以下是代码聊天模型 codechat-bison 的参数。codechat-bison 模型是 Codey 中的模型之一。您可以使用这些参数来帮助优化有关代码的聊天机器人对话的提示。如需了解详情，请参阅代码模型概览和创建有关代码的聊天提示。

参数	说明	可接受的值
`context`	应该先将文本提供给模型以打下响应的基础。	文本
`messages` （必填）	以结构化的备用作者形式提供给模型的对话历史记录。消息按时间顺序显示：最旧的消息在前面，最新的信息在后面。当消息的历史记录导致输入超过最大长度时，最旧的消息会被移除，直到整个提示在允许的限制范围内。	List[Structured Message] "author": "user", "content": "user message"
`temperature` （可选）	温度 (temperature) 在生成回复期间用于采样。温度可以控制词元选择的随机性。较低的温度有利于需要更少开放性或创造性回复的提示，而较高的温度可以带来更具多样性或创造性的结果。温度为 `0` 表示始终选择概率最高的词元。在这种情况下，给定提示的回复大多是确定的，但可能仍然有少量变化。	`0.0–1.0` `Default: 0.2`
`maxOutputTokens` （可选）	回复中可生成的词元数量上限。词元约为 4 个字符。100 个词元对应大约 60-80 个单词。指定较低的值可获得较短的回复，指定较高的值可获得可能较长的回复。	`1–2048` `Default: 1024`
`candidateCount` （可选）	要返回的响应变体数量。	`1-4` `Default: 1`
`logprobs` （可选）	返回每个生成步骤中排名靠前的 `logprobs` 最可能候选词元及其对数概率。系统会始终返回每个步骤的选定词元及其对数概率。选择的词元不一定是排名靠前的 `logprobs` 最可能候选词元。	`0-5`
`frequencyPenalty` （可选）	正值会惩罚生成的文本中反复出现的词元，从而降低重复内容概率。可接受的值为 `-2.0`-`2.0`。	`Minimum value: -2.0 Maximum value: 2.0`
`presencePenalty` （可选）	正值会惩罚已生成文本中已存在的词元，从而增加生成更多样化内容的概率。可接受的值为 `-2.0`-`2.0`。	`Minimum value: -2.0 Maximum value: 2.0`
`seed`	解码器使用伪随机数生成器生成随机噪声，温度 * 噪声在采样之前添加到 logits。伪随机数生成器 (prng) 将种子作为输入，并使用同一种子生成相同的输出。如果未设置种子，则解码器中使用的种子具有不确定性，因此生成的随机噪声具有不确定性。如果设置了种子，则生成的随机噪声具有确定性。	`Optional`

示例请求

REST

如需使用 Vertex AI API 测试文本提示，请向发布方模型端点发送 POST 请求。

在使用任何请求数据之前，请先进行以下替换：

PROJECT_ID：您的项目 ID。

请求正文

HTTP 方法和网址：

POST https://us-central1-aiplatform.googleapis.com/v1/projects/PROJECT_ID/locations/us-central1/publishers/google/models/codechat-bison:predict

请求 JSON 正文：

{
  "instances": [
    {
      "messages": [
        {
          "author": "AUTHOR",
          "content": "CONTENT"
        }
      ]
    }
  ],
  "parameters": {
    "temperature": TEMPERATURE,
    "maxOutputTokens": MAX_OUTPUT_TOKENS,
    "candidateCount": CANDIDATE_COUNT
  }
}

如需发送请求，请选择以下方式之一：

curl

注意：以下命令假定您已使用您的用户账号通过运行 gcloud init 或 gcloud auth login 登录 gcloud CLI，或者使用了 Cloud Shell，这会使您自动登录 gcloud CLI。您可以运行 gcloud auth list 来检查当前活跃的账号。

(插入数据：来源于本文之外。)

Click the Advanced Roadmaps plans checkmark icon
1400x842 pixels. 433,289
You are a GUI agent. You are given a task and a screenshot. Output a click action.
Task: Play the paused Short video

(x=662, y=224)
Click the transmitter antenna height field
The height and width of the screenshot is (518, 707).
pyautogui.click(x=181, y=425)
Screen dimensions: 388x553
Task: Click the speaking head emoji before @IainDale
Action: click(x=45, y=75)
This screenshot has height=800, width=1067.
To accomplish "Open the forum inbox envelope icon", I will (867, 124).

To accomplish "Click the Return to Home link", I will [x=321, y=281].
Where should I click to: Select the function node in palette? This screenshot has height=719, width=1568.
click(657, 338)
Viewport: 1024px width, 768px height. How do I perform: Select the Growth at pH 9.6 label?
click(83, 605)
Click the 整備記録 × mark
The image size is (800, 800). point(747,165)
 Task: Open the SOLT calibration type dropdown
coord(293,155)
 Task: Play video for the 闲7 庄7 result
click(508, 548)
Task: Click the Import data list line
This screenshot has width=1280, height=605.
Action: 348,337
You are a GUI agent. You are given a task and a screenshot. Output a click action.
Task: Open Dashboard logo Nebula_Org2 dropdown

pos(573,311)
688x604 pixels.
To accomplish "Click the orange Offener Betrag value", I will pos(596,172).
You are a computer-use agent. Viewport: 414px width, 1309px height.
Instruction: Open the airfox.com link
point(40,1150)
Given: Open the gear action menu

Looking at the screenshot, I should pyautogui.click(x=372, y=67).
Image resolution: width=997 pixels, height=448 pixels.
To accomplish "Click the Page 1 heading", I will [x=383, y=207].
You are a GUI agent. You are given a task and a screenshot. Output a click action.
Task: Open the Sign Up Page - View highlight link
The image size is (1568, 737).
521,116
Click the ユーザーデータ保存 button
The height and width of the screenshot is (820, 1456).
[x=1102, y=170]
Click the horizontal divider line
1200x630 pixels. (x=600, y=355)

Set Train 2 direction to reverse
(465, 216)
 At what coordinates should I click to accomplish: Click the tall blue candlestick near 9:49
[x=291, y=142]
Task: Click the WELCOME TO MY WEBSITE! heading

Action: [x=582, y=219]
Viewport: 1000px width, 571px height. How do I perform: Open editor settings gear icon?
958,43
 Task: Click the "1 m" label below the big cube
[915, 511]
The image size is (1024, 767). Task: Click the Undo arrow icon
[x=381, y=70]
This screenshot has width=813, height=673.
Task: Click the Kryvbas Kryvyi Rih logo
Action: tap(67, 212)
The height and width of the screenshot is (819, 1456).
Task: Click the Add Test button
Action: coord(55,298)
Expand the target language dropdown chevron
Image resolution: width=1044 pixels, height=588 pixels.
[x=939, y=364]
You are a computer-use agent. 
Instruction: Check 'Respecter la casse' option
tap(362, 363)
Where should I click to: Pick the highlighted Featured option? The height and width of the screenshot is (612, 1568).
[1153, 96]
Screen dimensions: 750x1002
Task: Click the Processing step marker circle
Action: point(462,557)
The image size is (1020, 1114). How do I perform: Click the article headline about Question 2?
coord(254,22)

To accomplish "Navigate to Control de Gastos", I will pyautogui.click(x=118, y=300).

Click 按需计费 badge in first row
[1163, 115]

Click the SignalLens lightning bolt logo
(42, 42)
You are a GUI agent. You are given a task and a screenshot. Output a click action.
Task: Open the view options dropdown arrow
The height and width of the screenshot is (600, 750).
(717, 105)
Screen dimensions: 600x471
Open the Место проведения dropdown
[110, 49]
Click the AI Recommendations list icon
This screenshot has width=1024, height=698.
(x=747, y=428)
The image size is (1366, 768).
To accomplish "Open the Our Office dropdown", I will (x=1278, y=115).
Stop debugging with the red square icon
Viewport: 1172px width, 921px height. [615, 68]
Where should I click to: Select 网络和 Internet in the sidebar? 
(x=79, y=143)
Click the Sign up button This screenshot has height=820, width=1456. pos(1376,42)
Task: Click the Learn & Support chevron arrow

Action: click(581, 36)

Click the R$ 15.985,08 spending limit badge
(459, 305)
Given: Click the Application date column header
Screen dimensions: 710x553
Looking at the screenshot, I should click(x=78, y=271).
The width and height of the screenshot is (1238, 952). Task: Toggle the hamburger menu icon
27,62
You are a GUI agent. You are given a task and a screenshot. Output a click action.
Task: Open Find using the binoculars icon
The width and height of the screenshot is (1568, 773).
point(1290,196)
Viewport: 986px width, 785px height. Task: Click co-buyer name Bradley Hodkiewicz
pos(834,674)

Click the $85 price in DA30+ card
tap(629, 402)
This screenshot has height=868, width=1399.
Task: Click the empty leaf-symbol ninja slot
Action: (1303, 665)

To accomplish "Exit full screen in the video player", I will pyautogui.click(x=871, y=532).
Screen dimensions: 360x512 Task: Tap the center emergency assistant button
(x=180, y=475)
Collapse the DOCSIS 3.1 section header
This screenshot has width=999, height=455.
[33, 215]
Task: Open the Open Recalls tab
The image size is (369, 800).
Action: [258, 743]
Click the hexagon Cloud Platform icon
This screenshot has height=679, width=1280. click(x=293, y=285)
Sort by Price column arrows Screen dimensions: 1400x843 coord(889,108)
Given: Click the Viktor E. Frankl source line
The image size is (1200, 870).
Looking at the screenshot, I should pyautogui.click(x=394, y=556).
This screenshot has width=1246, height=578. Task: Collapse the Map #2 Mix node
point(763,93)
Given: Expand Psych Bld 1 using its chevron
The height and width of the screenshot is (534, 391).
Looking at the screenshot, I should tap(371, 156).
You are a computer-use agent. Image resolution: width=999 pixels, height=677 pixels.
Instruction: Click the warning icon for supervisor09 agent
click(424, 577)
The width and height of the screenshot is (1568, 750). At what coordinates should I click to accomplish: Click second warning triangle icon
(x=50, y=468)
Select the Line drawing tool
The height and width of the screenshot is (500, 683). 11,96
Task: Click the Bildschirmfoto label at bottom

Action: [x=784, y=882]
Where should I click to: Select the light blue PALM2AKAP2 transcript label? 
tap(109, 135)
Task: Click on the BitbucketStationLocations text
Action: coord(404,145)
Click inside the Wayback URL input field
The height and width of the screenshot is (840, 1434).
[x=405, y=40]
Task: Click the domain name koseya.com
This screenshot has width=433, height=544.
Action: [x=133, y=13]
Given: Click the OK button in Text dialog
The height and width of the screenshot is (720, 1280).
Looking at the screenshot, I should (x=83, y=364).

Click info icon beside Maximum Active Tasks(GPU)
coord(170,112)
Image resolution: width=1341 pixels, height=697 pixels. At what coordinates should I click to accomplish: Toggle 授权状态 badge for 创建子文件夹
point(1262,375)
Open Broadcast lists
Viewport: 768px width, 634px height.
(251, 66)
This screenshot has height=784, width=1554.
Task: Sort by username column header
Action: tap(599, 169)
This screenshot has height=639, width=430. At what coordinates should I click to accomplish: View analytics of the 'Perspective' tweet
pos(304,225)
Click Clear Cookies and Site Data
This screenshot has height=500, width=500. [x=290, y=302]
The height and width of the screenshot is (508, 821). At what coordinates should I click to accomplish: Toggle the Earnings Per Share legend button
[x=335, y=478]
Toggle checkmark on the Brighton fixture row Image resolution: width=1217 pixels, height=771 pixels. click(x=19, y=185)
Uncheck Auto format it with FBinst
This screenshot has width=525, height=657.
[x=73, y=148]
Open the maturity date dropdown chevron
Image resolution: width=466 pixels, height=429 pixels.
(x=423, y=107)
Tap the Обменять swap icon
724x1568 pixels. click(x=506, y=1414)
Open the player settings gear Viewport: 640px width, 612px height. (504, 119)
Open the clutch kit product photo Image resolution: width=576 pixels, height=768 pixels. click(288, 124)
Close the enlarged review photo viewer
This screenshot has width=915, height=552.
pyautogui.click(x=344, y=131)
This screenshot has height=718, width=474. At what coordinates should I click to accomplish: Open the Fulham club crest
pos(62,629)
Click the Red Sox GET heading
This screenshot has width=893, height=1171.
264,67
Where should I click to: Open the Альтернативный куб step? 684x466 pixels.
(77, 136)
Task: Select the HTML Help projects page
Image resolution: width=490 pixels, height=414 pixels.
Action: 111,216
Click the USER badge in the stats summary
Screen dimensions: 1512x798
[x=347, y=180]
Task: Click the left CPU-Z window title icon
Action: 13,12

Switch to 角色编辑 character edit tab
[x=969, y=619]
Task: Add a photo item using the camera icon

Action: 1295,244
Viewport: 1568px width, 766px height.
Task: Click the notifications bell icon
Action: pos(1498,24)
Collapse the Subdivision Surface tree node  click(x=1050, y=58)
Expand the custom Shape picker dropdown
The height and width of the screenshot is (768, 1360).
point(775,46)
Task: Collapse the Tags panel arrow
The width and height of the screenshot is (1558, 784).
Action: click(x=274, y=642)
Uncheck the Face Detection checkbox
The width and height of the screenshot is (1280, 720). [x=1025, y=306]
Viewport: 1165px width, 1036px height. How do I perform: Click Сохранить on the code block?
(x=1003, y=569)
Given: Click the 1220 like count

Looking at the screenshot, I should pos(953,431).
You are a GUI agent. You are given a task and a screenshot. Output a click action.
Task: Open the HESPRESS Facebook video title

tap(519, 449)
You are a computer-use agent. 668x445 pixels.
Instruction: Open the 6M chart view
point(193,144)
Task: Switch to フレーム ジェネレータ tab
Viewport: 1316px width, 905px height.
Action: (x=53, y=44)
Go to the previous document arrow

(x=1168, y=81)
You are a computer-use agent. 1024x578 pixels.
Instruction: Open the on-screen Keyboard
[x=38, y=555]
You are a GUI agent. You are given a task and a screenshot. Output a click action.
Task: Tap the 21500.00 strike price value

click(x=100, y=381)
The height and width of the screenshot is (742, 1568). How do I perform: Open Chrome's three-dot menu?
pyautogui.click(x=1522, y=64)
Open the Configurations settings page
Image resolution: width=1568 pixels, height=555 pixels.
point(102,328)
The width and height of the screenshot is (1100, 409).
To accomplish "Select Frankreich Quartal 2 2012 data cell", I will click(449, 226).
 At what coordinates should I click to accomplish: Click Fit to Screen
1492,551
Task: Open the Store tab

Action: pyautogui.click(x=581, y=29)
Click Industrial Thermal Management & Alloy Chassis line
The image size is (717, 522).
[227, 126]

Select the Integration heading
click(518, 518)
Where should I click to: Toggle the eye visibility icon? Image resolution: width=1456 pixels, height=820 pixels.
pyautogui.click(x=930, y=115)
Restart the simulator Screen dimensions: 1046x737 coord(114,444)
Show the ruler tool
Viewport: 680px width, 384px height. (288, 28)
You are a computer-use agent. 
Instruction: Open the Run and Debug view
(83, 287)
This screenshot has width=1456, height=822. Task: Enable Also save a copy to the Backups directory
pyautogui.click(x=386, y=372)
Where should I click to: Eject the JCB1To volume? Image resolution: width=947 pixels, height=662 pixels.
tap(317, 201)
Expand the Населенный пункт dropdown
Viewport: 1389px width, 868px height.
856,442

将请求正文保存在名为 request.json 的文件中，然后执行以下命令：

curl -X POST \
     -H "Authorization: Bearer $(gcloud auth print-access-token)" \
     -H "Content-Type: application/json; charset=utf-8" \
     -d @request.json \
     "https://us-central1-aiplatform.googleapis.com/v1/projects/PROJECT_ID/locations/us-central1/publishers/google/models/codechat-bison:predict"

PowerShell

注意：以下命令假定您已使用您的用户账号通过运行 gcloud init 或 gcloud auth login 登录 gcloud CLI。您可以运行 gcloud auth list 来检查当前活跃的账号。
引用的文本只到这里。